Something has gone dreadfully wrong in our country. Crimes of violence are increasing at a pace well beyond the increase in population. In many large cities, teen gangs have taken over whole neighborhoods. Even in small cities, people are afraid to leave home at night.The people are especially outraged about one recent crime of violence. And what was that crime? There is a marvelous irony here. The people and the press are especially outraged about a case of police brutality in Los Angeles.

Granted, the conduct of the police officers in the case of Rodney King cannot be condoned. It was inexcusable, intolerable, unwarranted, unpardonable - all of that. The offending officers must be suitably punished. Let us condemn the incident absolutely.

But if the beating of King cannot be excused, I wonder if it may credibly be explained. Can we fully comprehend the level of frustration police officers must endure?

Day after day they see a maddening story repeated: They make an arrest, often at danger to themselves. They round up evidence sufficient to convict. And then what? Day after day they see suspects released on little or no bail. Criminals routinely go free to repeat their crimes. In only 5 percent or 6 percent of all crimes of violence will an arrest lead to significant time behind bars.

We simply must do better. In his message to Congress of March 11, President Bush made some useful recommendations. I don't mean to criticize, but his Comprehensive Violent Crime Control Act of 1991 is not comprehensive and it will not do much toward crime control. There is not much that Congress and the president can do, for the control and punishment of violent crime is not their primary responsibility.

The frustration that is felt by police extends across the whole spectrum of criminal law. A House subcommittee has been holding hearings on the Brady bill, so designated as a tribute to Jim Brady, former press secretary to President Ronald Reagan. Brady was terribly injured in the assassination attempt of 1981. The bill would mandate a seven-day waiting period before a licensed gun dealer could complete the sale of a handgun to a customer.

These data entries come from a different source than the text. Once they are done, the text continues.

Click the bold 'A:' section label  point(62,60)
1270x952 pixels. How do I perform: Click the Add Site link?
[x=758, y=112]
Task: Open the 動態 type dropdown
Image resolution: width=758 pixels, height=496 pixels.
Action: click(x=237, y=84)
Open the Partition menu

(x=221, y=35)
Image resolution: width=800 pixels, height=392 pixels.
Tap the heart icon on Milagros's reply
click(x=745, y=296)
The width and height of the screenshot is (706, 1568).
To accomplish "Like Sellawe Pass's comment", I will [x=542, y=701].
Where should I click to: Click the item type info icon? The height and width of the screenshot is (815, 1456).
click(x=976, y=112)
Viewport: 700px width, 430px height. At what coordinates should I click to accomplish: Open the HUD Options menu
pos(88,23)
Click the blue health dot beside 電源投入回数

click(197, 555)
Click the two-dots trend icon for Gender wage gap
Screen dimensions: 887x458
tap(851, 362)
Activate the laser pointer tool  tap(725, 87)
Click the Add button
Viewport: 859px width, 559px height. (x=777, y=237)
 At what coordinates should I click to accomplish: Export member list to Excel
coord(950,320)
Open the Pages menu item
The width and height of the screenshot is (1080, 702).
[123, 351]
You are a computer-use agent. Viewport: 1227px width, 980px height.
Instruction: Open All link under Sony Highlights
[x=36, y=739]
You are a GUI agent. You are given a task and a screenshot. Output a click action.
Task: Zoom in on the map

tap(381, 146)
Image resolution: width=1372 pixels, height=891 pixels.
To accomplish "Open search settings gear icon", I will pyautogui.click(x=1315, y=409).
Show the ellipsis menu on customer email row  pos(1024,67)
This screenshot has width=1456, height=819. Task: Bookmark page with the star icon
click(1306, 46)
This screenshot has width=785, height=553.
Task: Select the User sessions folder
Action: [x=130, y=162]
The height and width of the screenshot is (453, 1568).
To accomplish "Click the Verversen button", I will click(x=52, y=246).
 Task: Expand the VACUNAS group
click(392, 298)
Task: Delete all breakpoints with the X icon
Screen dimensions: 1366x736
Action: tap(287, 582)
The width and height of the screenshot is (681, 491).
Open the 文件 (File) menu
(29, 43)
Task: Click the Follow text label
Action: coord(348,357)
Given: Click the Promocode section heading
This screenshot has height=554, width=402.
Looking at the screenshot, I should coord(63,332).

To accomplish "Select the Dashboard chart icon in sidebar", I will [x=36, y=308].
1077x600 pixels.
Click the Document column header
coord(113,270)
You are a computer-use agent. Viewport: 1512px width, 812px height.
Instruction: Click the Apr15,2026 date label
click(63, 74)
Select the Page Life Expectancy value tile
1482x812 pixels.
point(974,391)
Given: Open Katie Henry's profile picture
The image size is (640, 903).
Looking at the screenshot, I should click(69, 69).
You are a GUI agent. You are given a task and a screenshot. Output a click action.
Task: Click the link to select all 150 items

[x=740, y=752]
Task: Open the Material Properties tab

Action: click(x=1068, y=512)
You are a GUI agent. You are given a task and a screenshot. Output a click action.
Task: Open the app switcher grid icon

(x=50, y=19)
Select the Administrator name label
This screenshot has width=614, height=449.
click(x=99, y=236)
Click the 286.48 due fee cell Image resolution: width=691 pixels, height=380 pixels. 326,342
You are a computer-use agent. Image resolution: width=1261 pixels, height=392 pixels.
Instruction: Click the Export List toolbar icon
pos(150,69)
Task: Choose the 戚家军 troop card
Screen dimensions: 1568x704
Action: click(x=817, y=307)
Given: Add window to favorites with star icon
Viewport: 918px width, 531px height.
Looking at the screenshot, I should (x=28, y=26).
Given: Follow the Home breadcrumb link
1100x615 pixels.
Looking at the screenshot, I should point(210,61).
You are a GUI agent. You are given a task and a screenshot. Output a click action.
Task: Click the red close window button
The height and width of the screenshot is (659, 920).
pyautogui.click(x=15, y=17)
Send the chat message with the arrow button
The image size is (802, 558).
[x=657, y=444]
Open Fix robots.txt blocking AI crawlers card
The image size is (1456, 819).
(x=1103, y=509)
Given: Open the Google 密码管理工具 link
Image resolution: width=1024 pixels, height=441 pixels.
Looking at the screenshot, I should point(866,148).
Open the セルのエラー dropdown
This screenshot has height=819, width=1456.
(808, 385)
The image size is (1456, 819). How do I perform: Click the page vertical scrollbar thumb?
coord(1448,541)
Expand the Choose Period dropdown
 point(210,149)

It now seems likely that the Brady bill will pass. If I were in Congress I would vote for it, but I would have no illusions that the waiting period would contribute toward crime control. Even under present law, criminals rarely buy handguns from licensed dealers. A criminal would have to be stupid beyond belief to buy a gun under the Brady bill, knowing that his criminal record would be searched.

Other gun control bills are likely to be as futile. The president asks for mandatory prison terms for the use of firearms in drug offenses. He would ban the kind of gun clips and magazines that turn semiautomatic weapons into 15-round machine guns, but these weapons rarely figure in street crime.

A great part of Bush's omnibus bill amounts to creating federal rules of evidence that would be models to the states. In these sections he recognizes that finally it is up to the states and localities to redouble their efforts.

Within limitations, wholly apart from the president's bill, the federal government can help. Wherever a plausible constitutional foundation can be established, as in the transportation of drugs and firearms in interstate commerce, Congress can act. The government may transfer abandoned military bases and mothballed ships for use as local jails. Congress may assist in the construction of state prisons.

After we have exhausted our outrage at the L.A. cops, suppose we redirect our sense of outrage to a better purpose. It is time, Bush said, "to take back the streets."